The key was to fight back in the ring. “You fought back, and they liked it. I remember my nose bleeding every night. They used to forearm right across the face … if you didn’t quit after four, five months of that s***, they respected you.”

Garvin doesn’t follow today’s wrestling scene, though his son is now a fan, and they recently went to a WWF show together in Charlotte, N.C.

“I don’t mind wrestling today. Vince McMahon, to me, is a genius,” he said. WCW is the opposite. Garvin firmly believes that if the people at WCW today were running the WWF, they’d be losing money there too. To him, the only reason the money-losing WCW is still around is because Ted Turner likes wrestling, and it fills valuable time on the his TV stations and gets decent ratings.
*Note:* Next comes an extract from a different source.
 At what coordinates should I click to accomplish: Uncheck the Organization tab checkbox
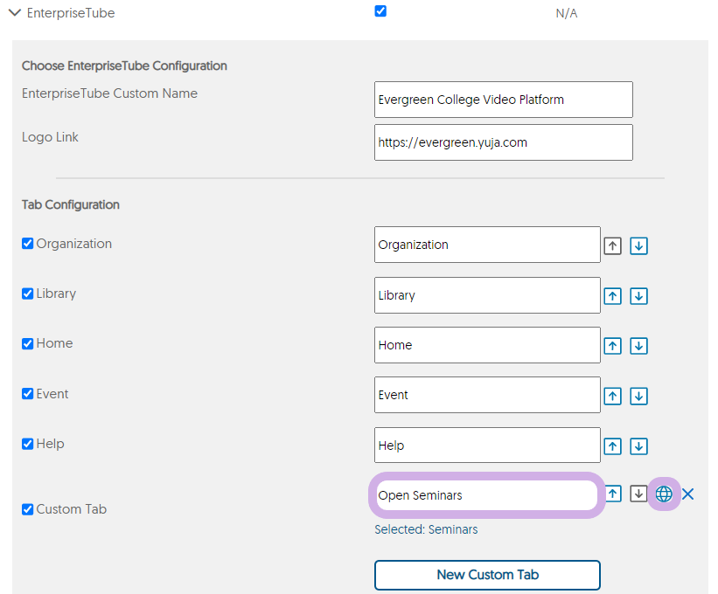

It’s only a couple of times a year now that Garvin dons the tights, but each time he says it’s the same experience. “As soon as I get there, I say what am I doing here?” he said, adding that the “change in scenery” is one of the benefits of wrestling here and there. “I don’t have it any more.”

And anyone who saw his end of December match with Jimmy Garvin against Jacques and Raymond Rougeau in Montreal knows that, while he can still get a crowd riled, it isn’t the same old Ronnie Garvin in the ring anymore.

“I don’t want to take a chance of getting hurt. You don’t heal as fast. When you’re 30 days old, you heal in a few days. Now, it’s six months, sometimes a year.”

After 37 years in pro wrestling, Garvin doesn’t regret a thing. “I’d do it all over again. Life is an experience. It’s great. The main thing is being healthy. If you’re healthy, man, the sky’s the limit.”